Single by Trace Adkins

from the album Dangerous Man
- Released: September 18, 2006
- Recorded: 2006
- Genre: Country
- Length: 3:42
- Label: Capitol Nashville
- Songwriters: Jamey Johnson; George Teren; Rivers Rutherford;
- Producer: Frank Rogers

Trace Adkins singles chronology
| "Swing" (2006) | "Ladies Love Country Boys" (2006) | "I Wanna Feel Something" (2007) |

= Ladies Love Country Boys =

"Ladies Love Country Boys" is a song written by Jamey Johnson, Rivers Rutherford and George Teren, and recorded by American country music singer Trace Adkins. It was released in September 18, 2006 as the second single from his album Dangerous Man.
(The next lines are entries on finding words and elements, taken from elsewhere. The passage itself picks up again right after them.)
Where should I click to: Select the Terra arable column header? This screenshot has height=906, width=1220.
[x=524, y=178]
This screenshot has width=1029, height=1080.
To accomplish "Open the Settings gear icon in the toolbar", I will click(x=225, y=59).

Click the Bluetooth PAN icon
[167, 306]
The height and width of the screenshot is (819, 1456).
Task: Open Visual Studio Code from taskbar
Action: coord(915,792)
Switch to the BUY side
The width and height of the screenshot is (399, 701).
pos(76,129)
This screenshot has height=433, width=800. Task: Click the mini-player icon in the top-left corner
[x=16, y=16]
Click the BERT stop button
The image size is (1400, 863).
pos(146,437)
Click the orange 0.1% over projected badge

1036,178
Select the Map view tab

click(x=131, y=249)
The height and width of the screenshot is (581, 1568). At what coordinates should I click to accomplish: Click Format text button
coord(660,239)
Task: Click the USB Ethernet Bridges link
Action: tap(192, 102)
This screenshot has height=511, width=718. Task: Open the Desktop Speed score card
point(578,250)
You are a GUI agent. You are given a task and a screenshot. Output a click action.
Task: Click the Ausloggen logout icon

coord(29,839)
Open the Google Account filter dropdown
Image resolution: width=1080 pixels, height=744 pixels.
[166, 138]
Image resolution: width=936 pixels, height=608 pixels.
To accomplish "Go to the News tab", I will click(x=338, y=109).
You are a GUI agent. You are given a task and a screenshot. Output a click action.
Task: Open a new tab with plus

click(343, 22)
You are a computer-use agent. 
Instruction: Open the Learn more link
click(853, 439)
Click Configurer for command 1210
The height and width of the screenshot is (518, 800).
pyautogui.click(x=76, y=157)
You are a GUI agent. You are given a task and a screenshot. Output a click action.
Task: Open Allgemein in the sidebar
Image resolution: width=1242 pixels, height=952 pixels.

It reached the top of the Billboard Hot Country Songs chart and became Adkins' second Number One single and his first since "(This Ain't) No Thinkin' Thing" in 1997.

==Music video==
The music video was directed by Michael Salomon and premiered on CMT on November 9, 2006 during CMT's Top 20 Countdown.

==Chart performance==

| Chart (2006–2007) | Peak position |
|---|---|
| US Hot Country Songs (Billboard) | 1 |
| US Billboard Hot 100 | 61 |

===Year-end charts===

| Chart (2007) | Position |
|---|---|
| US Country Songs (Billboard) | 25 |

==Certifications==

| Region | Certification | Certified units/sales |
| United States (RIAA) | Platinum | 1,000,000^{‡} |
^{‡} Sales+streaming figures based on certification alone.